That could be about to change. Yesterday's confirmation of a possible bid for Leigh from General Utilities, the British arm of French giant Compagnie Generale des Eaux, may signal a slow, but sure turning point for the industry. The bid lifted Leigh's share price 27.5p to 146.5p, valuing the company just short of pounds 98m.

Investors will be suspicious of another false dawn. Waste management had all the features of a fantastic sector in the mid-Eighties. A tide of environmental concern about waste disposal was sweeping into Europe from the US. And with well over 2000 players in the UK, investors saw an opportunity for heavyweights to mop up the cowboys.

Not only did enforcing legislation turn out to be more difficult than expected, but the recession hit. Industrial production fell and with it industrial waste production, the most profitable market for disposal. Moreover industrial producers, trying to conserve costs, stockpiled waste, driving volumes even lower. Meanwhile the waste companies were battling for market share, undercutting prices.
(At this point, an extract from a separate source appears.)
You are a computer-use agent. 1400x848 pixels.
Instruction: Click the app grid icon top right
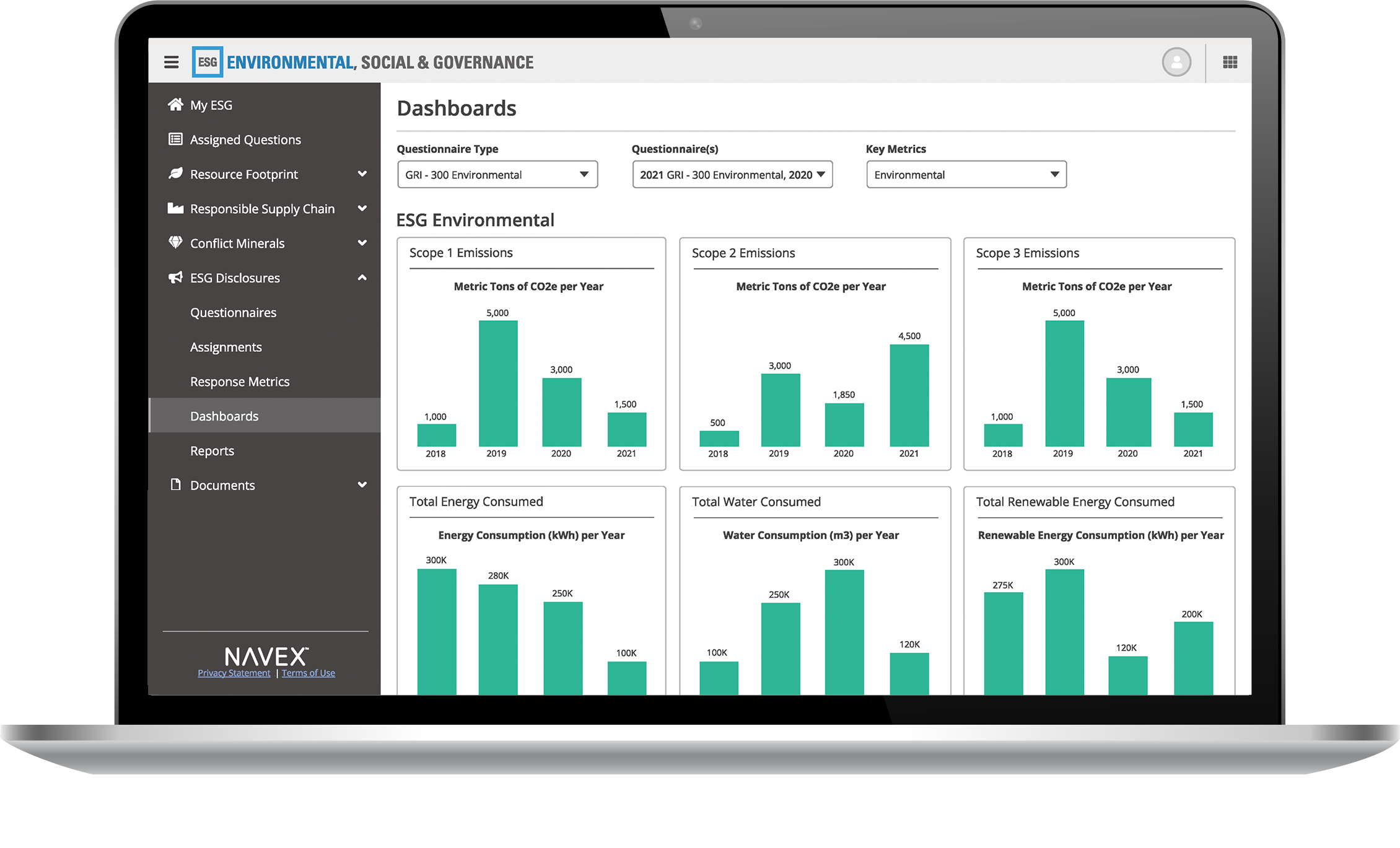1229,62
Now, though, the waters look clearer. Players like Shanks are taking a more sensible approach to pricing. With high fixed costs, any boost to the top line makes a big difference to profits. The introduction of the landfill tax last October, which increased costs of inert waste disposal by some 50 per cent, has also helped, encouraging industrial customers to seek non-landfill disposal such as incineration, given recent impetus by more stringent environmental regulations. In a still fragmented sector, the large waste companies are able to offer these higher-margin services.

Forward ratings of 17 times for Shanks and 16 for Leigh , on SBC Warburg estimates, mean these companies are no longer dirt cheap, though Shanks could still be a tempting morsel.

Caird, on the other hand, looks good value on 11 times on NatWest Securities forecasts, particularly with a new pinch of bid spice in the air.